KNT Web Desk
Supporters of the Khalistan movement, the majority of whom live in Canada, gathered in Brampton, Ontario, to vote “referendum” demanding an independent state of Khalistan to be created in India.
Reportedly, more than 1,10,000 Canadian Sikhs took part in voting, media reported.
The Khalistan supporters also demanded that Shimla, in Himachal Pradesh, be the capital of this imaginary country.
“Today, Canadians voted in the independence referendum to reclaim Shimla as the capital once Punjab is liberated from the Indian occupation. The voting in Punjab for the Khalistan Referendum will start from January 26, 2023, coinciding with India’s 74th Republic Day,” said SFJ’s Counsel General Gurpatwant Singh Pannun.

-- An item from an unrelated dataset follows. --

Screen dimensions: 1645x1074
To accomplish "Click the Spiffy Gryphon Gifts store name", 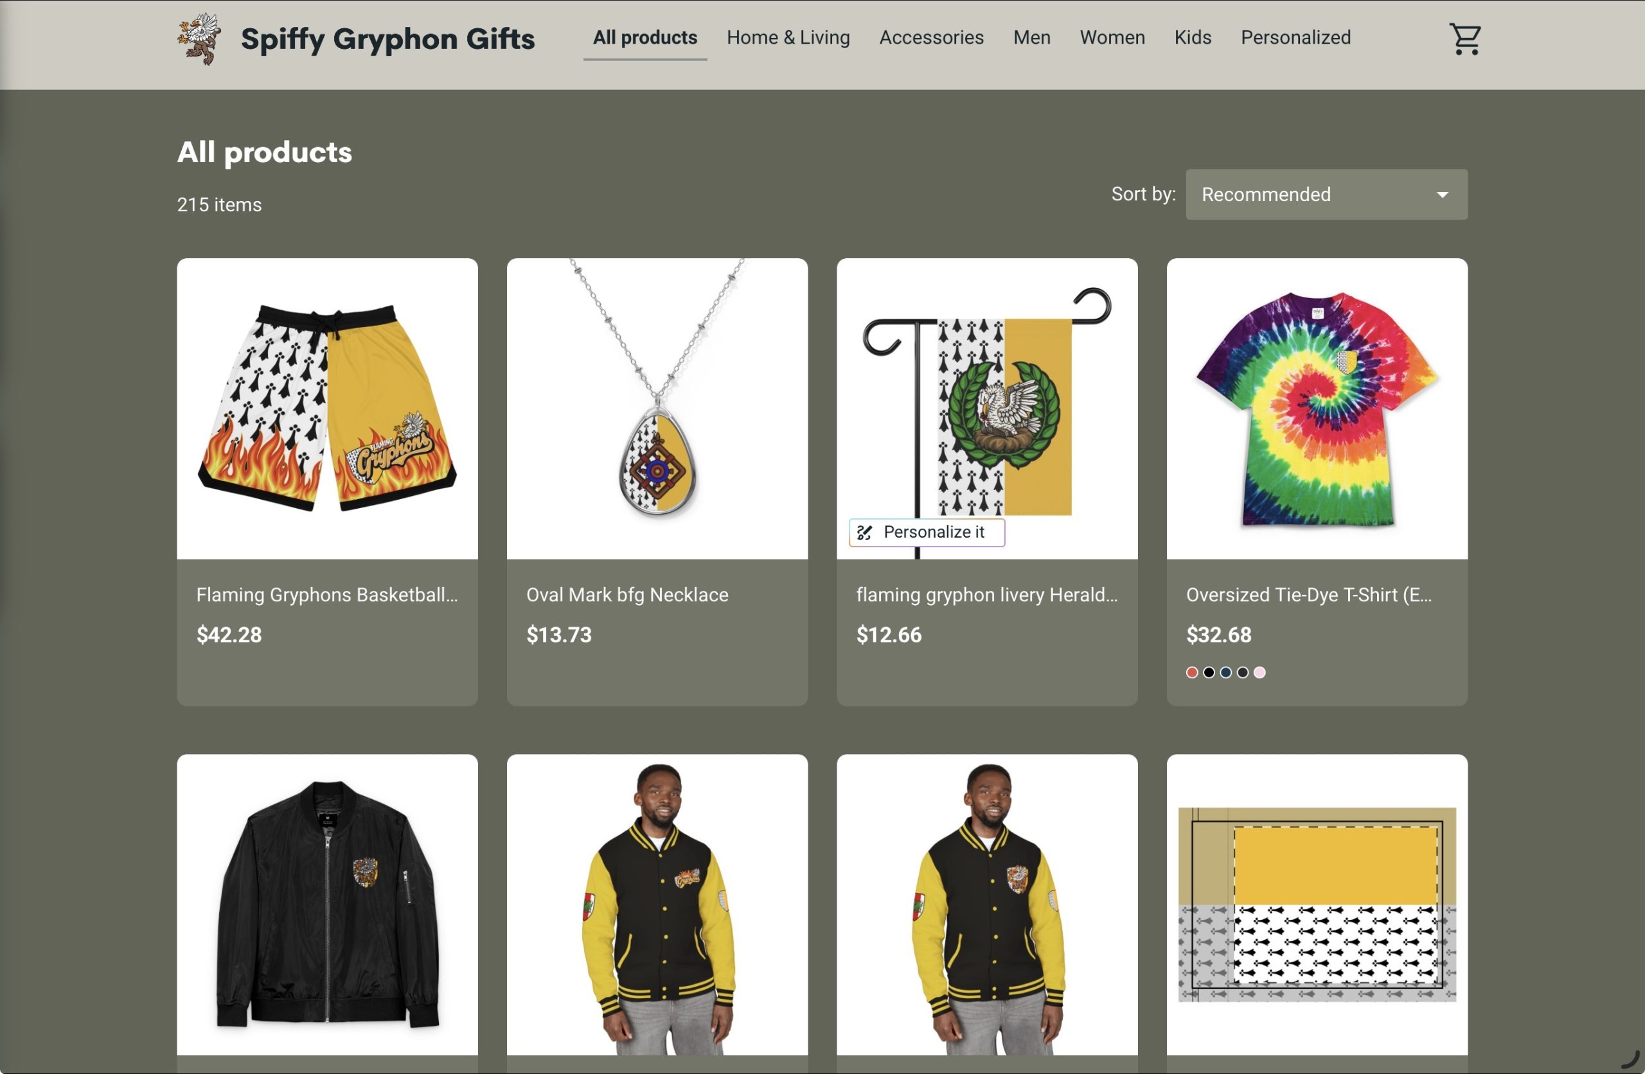I will point(388,39).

Canada is home to around a million Sikhs who strongly associate themselves with the Khalistani movement, which have led to rifts with India in the past. These Sikhs, it may be noted, are not Indian citizens, and most of them have been to Punjab.

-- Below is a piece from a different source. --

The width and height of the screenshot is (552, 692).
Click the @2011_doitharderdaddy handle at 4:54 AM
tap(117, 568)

#Khalistan #Referendum Voting on September 18 @ the Gore Meadow Community Center To #Liberate #Punjab From #Indian Occupation. @Rajgill78478625 @GurpreetSSahota @Amarind57978178 @PoliticsPunj774 @vijaygajera @MajorPoonia @RNagothu @AskAnshul @Bha7at1_Shanka7 @Meerakati pic.twitter.com/6rPUgtVQu5
— Jagjeet Singh (@JagjeetInCAN) September 14, 2022
Earlier, the Canadian government refused to stop Canadian Sikhs from holding the Khalistan Referendum and linking it with a “peaceful and democratic process” within the legal parameters of the country’s laws.
On 23 June 1985, Canadian Sikh militants bombed Air India Flight 182, which disintegrated in mid-air en route from Montreal to London, at an altitude of 31,000 feet (9,400 m) over the Atlantic Ocean.
The remnants of the airliner fell into the ocean approximately 190 kilometers (120 miles) off the coast of Ireland, killing all 329 people aboard, including 268 Canadian citizens, 27 British citizens, and 24 Indian citizens.
The bombing of Air India Flight 182 is the deadliest aviation incident in the history of Air India and was the world’s deadliest act of aviation militancy until the September 11 attacks in 2001.